The debate between fully automated knowledge extraction and manual curation in biomedical NLP is a false dichotomy that wastes resources and delays value delivery. Fully automated systems are fast and scalable but make errors that are dangerous in regulated domains. Fully manual curation is accurate but cannot scale to the volume of biomedical text published and generated every year. The productive question is not which approach to choose, but how to allocate human expert attention where it generates the most value — and design automation to handle everything else reliably.
Where Automation Works Well
Automation excels at high-volume, well-defined extraction tasks where the target relation types are linguistically regular and the consequences of individual errors are bounded by the downstream validation process. Extracting drug names from structured drug labels, coding adverse event reports to MedDRA terms from structured CRF fields, and mapping ICD codes to SNOMED CT concepts are all tasks where modern NLP achieves accuracy levels that justify automation with light sampling-based monitoring rather than per-record review.

▶ ACTIVITY LIST
- A) According to the passage on biomedical knowledge extraction, why can't fully manual curation be relied on by itself?
- B) Continue the passage on biomedical knowledge extraction from the point where it ends.

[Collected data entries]
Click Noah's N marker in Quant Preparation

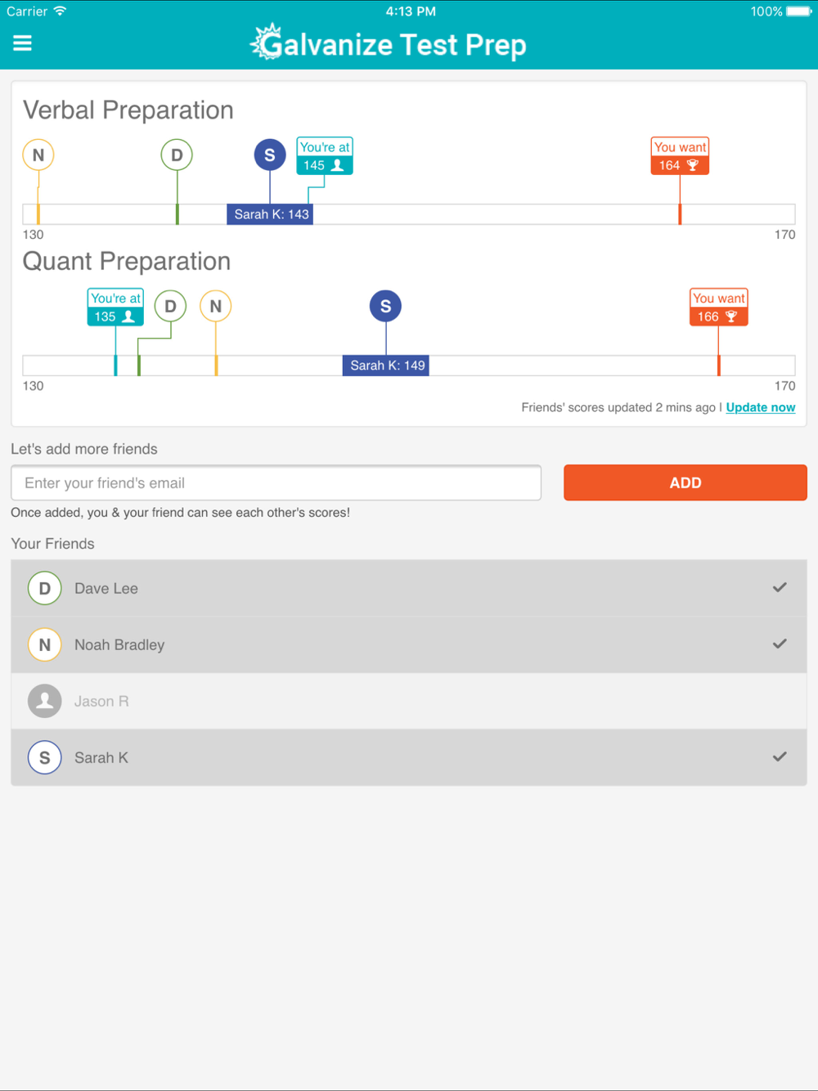point(216,306)
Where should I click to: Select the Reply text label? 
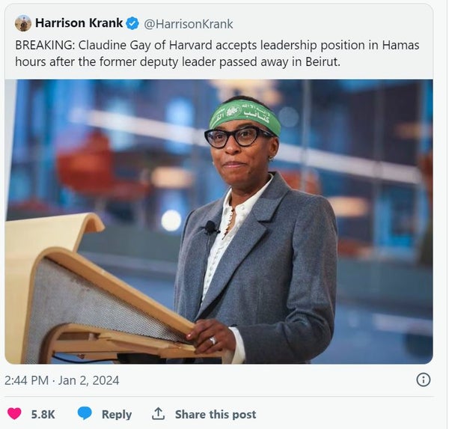point(117,414)
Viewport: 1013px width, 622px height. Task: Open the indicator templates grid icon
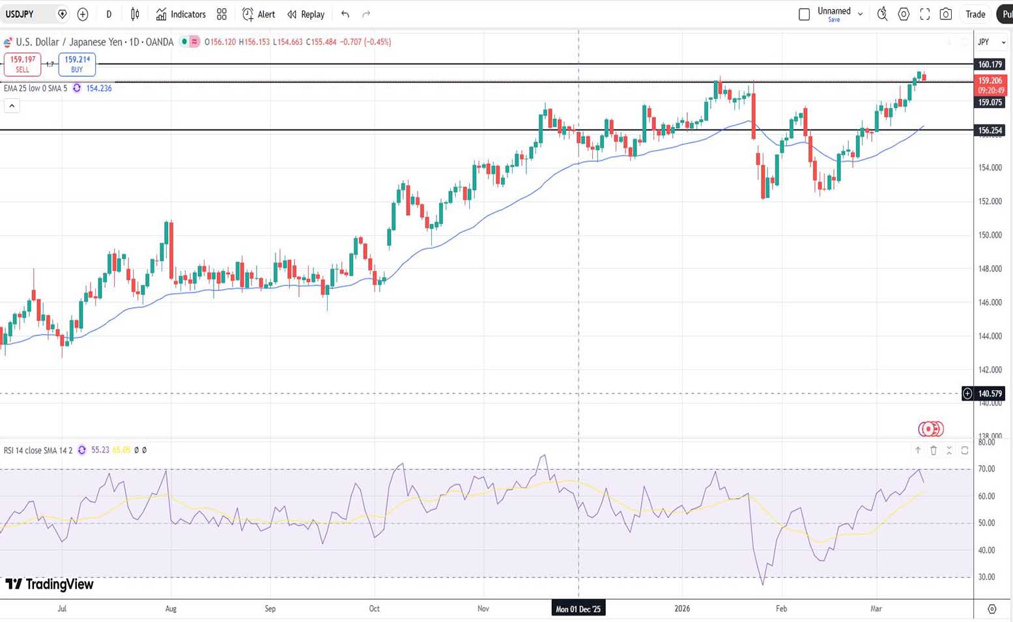coord(221,14)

▶ RESULTS FOR EACH TASK
- A) It cannot scale to the volume of biomedical text published and generated every year.

- B)
Where Human Expertise Remains Essential
Human expert attention is irreplaceable for three categories of task. First, novel concept identification: when a new drug, disease subtype, or clinical finding is not yet in any ontology, automated systems will either miss it or map it incorrectly to the nearest existing concept. Expert curators identify these gaps and initiate ontology extension requests. Second, ambiguous relation interpretation: clinical language is rich with hedging, negation, temporal qualification, and implicit context that automated systems handle poorly in edge cases. Third, quality sampling and calibration: periodic expert review of automated outputs is essential for detecting systematic errors before they propagate through the knowledge graph at scale.
Designing the Human-in-the-Loop Interface
The efficiency of expert curation depends heavily on the interface through which curators interact with automated outputs. Curators who must review raw NLP outputs against source text in separate windows spend most of their time on navigation rather than judgement. A well-designed curation interface presents the source context, the proposed extraction, alternative interpretations ranked by confidence, and the ontology concept it maps to — all in a single view, with one-click accept/reject/modify actions. This interface investment typically improves curator throughput by a factor of three to five, making the curation process sustainable at the volumes required for production knowledge graph maintenance.